STATED PROBLEM:
State how many of the lines below contain the string "accomplish", treating uppercase and lowercase as different. Give only the number.

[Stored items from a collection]
------------------------------

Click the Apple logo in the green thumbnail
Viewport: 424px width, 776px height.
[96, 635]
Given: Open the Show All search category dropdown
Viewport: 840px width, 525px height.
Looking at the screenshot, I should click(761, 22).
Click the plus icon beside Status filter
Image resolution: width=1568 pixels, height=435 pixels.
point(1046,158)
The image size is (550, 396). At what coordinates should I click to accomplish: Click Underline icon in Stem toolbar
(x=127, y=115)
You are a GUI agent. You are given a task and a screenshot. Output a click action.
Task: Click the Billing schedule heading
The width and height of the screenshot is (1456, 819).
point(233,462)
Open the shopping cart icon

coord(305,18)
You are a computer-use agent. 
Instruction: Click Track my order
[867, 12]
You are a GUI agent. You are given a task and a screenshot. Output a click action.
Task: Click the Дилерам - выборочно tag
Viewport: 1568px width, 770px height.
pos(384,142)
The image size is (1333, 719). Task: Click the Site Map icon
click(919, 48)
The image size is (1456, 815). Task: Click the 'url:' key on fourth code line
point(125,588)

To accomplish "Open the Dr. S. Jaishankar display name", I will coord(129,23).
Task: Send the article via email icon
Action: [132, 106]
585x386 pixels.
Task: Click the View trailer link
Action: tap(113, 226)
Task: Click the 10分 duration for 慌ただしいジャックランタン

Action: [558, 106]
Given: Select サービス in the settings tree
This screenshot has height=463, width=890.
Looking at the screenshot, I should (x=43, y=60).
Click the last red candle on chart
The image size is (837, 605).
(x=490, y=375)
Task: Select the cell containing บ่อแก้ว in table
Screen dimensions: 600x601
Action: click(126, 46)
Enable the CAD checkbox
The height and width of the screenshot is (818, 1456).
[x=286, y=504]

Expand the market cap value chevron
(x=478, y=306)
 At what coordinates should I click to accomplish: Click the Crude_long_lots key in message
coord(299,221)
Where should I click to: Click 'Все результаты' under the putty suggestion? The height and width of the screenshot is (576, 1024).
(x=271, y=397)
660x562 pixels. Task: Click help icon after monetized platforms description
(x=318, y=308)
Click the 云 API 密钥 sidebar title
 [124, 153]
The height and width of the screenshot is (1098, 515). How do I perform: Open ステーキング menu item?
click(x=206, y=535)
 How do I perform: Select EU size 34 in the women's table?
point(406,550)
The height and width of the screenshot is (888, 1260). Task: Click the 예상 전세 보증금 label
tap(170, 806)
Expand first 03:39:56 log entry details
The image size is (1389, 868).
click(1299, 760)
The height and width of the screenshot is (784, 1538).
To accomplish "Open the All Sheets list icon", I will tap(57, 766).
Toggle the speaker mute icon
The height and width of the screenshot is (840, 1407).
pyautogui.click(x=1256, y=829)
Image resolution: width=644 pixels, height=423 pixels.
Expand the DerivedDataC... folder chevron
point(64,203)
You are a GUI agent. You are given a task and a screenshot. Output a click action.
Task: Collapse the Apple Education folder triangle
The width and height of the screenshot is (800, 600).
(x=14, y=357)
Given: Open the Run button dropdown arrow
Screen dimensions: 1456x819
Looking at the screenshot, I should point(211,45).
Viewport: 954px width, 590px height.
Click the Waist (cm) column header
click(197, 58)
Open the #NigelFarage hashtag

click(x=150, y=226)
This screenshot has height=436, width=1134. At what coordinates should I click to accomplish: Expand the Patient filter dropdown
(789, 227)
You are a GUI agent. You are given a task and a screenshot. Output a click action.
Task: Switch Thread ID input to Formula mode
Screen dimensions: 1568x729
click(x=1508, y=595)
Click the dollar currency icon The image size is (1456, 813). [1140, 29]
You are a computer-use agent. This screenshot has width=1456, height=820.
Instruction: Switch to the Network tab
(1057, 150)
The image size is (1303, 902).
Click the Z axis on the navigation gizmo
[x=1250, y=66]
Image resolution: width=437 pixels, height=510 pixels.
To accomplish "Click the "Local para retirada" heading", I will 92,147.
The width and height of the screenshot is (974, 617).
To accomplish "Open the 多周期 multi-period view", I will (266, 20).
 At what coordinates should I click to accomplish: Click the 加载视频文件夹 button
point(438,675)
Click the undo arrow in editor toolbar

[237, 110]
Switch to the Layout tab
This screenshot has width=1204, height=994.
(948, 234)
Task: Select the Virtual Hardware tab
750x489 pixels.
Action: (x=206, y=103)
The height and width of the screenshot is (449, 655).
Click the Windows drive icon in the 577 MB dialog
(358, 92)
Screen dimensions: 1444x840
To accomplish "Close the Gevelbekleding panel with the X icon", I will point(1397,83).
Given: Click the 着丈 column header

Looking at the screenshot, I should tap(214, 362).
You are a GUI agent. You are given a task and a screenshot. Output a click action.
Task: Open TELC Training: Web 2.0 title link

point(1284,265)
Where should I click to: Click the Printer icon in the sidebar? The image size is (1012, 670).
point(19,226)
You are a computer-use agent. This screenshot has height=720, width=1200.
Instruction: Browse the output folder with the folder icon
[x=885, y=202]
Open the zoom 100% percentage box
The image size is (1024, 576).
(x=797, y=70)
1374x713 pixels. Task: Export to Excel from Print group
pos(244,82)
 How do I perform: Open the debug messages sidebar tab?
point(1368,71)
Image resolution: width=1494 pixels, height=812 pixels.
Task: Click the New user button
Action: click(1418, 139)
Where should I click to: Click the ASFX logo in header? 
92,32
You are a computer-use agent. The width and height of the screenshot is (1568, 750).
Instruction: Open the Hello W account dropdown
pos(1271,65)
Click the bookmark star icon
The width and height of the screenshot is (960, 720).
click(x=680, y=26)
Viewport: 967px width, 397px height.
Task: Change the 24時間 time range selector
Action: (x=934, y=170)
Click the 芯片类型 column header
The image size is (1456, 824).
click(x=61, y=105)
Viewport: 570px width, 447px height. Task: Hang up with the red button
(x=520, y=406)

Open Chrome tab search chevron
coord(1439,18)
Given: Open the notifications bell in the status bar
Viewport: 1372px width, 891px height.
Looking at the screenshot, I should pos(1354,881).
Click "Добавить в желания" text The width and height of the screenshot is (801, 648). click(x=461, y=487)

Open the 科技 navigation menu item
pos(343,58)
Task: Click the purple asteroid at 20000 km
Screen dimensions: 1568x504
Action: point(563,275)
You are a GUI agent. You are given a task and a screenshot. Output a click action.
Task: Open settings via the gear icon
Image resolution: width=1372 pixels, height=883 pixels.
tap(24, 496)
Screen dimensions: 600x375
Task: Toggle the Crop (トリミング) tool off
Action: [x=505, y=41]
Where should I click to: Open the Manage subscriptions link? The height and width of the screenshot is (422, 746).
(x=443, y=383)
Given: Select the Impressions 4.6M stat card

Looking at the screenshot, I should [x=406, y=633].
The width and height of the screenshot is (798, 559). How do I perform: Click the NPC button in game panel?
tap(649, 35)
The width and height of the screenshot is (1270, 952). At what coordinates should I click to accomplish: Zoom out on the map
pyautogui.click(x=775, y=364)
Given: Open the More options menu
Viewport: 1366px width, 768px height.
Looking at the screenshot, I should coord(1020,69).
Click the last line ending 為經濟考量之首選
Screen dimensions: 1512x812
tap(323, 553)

------------------------------

EXERCISE ANSWER:
10